I can’t be the only one who’s noticed there’s often a slight dip in quality in the TV schedule every day between about 6am and 11pm when the quality programming starts. It’s all either Channel 4 documentaries about a lady who married the concept of dismay, or a BBC One show where Dominic Littlewood shouts at tradesmen. So, seeing as the alternative is bonding with the family or reading an improving book (stop laughing), I found myself flicking through the more obscure channels while waiting for South Park to come on. And let me tell you, once you ignore all the programmes about obese babies or comedians called Russell jumping about on BBC Three you can actually pick up some surprisingly good shows. The First 48 (Crime Channel) is one of these.

A bit of background info first; it’s a show about the police. But not the police you see on your shows like Law and Order. No, these are real police officers. Real, balding, overweight, but most importantly real police officers. Guys who don’t run around dealing with angst and playing silly buggers with sunglasses. Which is ironic, because I episode I caught was actually set in Miami…

The basic premise is that a camera crew follows various police forces around as they investigate murders, the idea being that the first 48 hours after a murder are the most significant (do you see what they did there?) And I have to be honest, for the Americans this is actually done with a surprisingly large amount of tact and sensitivity.

There’s none of this “ooo there’s a dead body, look at it, quickly, look, quick, lo- LOOK AT IT! SEE HIM, THERE, BEING ALL DEAD! LOOK AT THE CAMERA ANGLES! WHAT ABOUT WITH DIFFERENT FILTERS? LOOK!” bollocks that you might sadly expect from a crime show. But this is no CSI. This is a show that gives a deep insight into the inner workings of the ol’ US o’ A’s police departments.

What stands out here is that it shows a lot of compassion towards poorer areas. While it’s tempting to sit there sighing to yourself about what a shame it all is before nodding politely while your nan says something racist about how some of the victims are black guys, you can see that the police are working hard to make the streets a better place.
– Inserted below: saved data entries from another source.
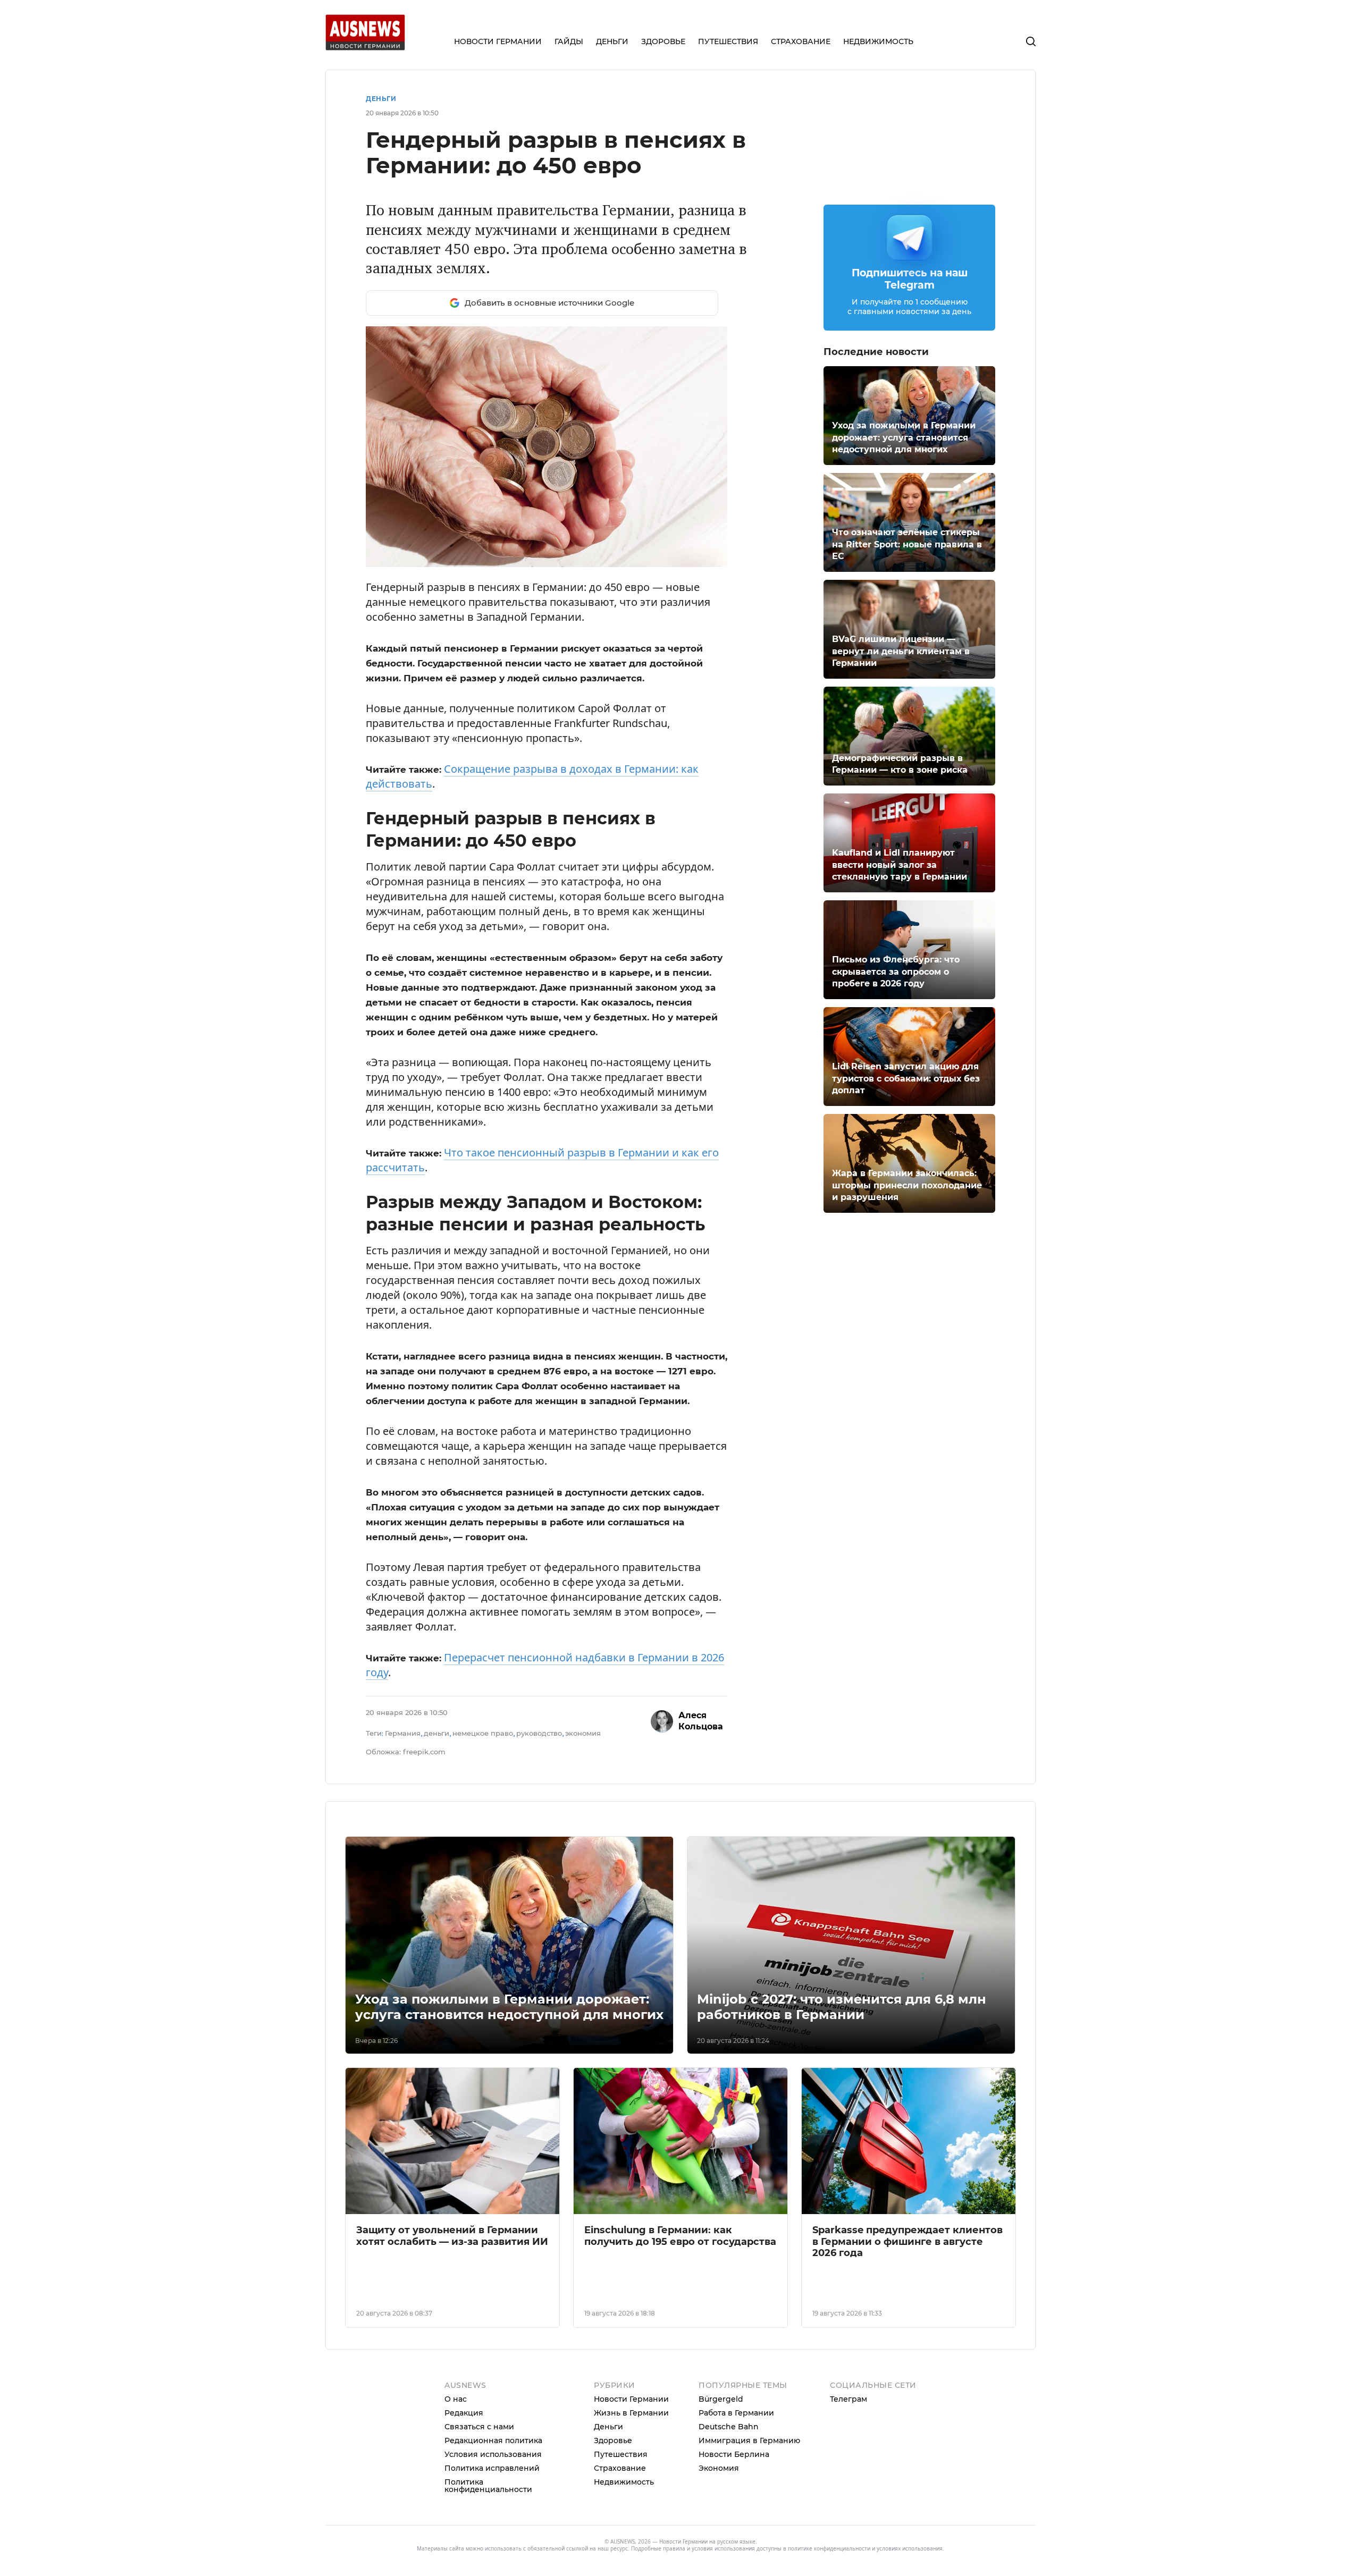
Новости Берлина (734, 2454)
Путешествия (621, 2454)
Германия (403, 1733)
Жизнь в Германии (631, 2413)
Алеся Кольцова (700, 1721)
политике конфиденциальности (829, 2548)
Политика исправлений (492, 2468)
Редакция (463, 2413)
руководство (539, 1733)
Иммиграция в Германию (749, 2440)
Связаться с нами (479, 2426)
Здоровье (613, 2440)
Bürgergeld (721, 2399)
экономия (583, 1733)
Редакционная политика (493, 2440)
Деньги (381, 99)
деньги (436, 1733)
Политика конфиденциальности (488, 2485)
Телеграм (848, 2399)
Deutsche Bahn (729, 2426)
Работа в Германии (736, 2413)
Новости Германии (631, 2399)
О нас (455, 2399)
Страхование (620, 2468)
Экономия (719, 2468)
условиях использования (910, 2548)
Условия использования (493, 2454)
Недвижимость (624, 2482)
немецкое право (482, 1733)
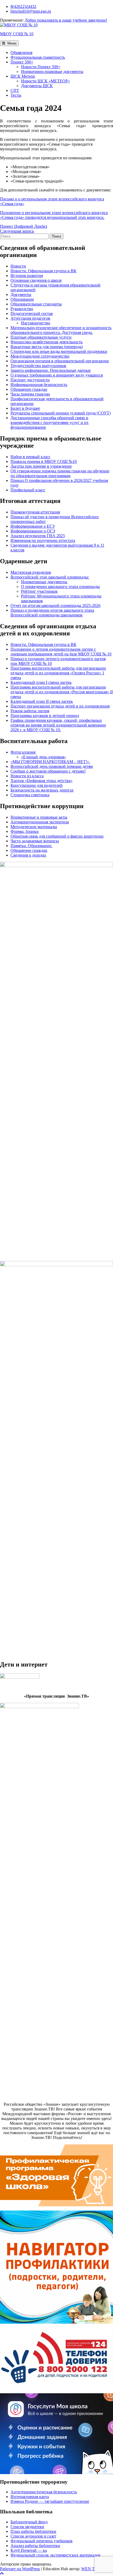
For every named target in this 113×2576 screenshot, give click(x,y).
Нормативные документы (44, 582)
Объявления (21, 52)
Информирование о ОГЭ (33, 531)
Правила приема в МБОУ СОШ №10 (44, 461)
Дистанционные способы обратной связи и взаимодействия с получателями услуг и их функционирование (50, 422)
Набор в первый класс (30, 456)
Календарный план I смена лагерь (41, 682)
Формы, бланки (25, 831)
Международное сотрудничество (40, 356)
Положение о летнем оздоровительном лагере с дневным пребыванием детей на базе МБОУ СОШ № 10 (61, 651)
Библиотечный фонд (29, 2522)
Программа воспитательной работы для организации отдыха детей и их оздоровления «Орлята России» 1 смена (58, 673)
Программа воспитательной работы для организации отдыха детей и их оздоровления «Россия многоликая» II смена (62, 692)
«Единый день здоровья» (43, 757)
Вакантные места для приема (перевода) (47, 346)
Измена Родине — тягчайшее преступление (50, 2501)
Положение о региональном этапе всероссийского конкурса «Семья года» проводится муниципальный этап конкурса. (54, 215)
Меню (11, 43)
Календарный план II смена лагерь (42, 701)
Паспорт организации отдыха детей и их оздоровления (60, 706)
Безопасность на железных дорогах (42, 790)
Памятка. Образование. (31, 845)
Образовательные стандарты (36, 304)
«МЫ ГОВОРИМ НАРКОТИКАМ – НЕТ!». (50, 761)
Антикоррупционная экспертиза (40, 822)
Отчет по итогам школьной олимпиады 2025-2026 (55, 605)
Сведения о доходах (28, 855)
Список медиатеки (27, 2526)
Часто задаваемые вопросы (35, 841)
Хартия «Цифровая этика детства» (42, 780)
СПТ (15, 90)
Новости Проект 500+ (40, 67)
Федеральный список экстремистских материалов (55, 2555)
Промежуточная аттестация (35, 512)
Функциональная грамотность (38, 57)
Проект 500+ (22, 62)
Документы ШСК (37, 85)
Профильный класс (28, 490)
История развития (27, 275)
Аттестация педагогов (30, 318)
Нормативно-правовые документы (52, 71)
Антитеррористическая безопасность (44, 2492)
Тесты (16, 95)
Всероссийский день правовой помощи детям (52, 766)
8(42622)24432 (23, 6)
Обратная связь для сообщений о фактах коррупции (57, 836)
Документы (21, 294)
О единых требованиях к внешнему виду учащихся (57, 375)
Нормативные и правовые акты (39, 817)
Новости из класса (27, 776)
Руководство (22, 308)
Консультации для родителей (37, 785)
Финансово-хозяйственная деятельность (47, 342)
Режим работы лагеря (30, 711)
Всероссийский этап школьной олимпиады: (50, 577)
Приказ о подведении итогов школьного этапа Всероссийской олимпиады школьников (52, 612)
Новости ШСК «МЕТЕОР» (45, 81)
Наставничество (35, 323)
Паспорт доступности (30, 380)
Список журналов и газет (33, 2536)
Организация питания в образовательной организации (60, 361)
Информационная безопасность (39, 384)
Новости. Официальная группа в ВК (43, 271)
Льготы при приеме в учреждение (41, 466)
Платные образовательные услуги (41, 337)
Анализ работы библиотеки (35, 2545)
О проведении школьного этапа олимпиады (60, 586)
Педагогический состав (32, 313)
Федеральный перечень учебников (42, 2541)
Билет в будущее (25, 408)
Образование (22, 299)
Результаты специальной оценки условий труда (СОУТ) (61, 413)
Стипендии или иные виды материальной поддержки (59, 351)
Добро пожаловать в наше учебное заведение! (66, 20)
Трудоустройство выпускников (38, 365)
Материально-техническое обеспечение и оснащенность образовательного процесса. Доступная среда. (61, 330)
One bit that particularly stood out for me was a bit I caught actually a couple of months ago when I was in Florida. It was a leader of a gang who was sitting alone in an interrogation room during a questioning breaking down in tears and calling for his mum. Which was both harrowing and morbidly fascinating at the same time. And I applaud the show’s makers for making a show like this.

It’s an eye-opening show, one that both serves as background noise while you surf the net and a compelling real-life police drama, and let’s all just be a bit disappointed there aren’t more like it out there. So let’s just all be thankful that there’s actually a good, tasteful show out there that doesn’t use actors. Unless any of the victims in this show used to play a dead body on CSI or something. In which case I don’t know which would hurt more, the murder or the irony…

To be honest, I feel a bit dirty reviewing something I actually quite like. Which sucks for me, because now I’m going to have to read the Daily Mail to become angry enough again. So; next time, some jokes. Also, maybe a slightly less clumsily-written article…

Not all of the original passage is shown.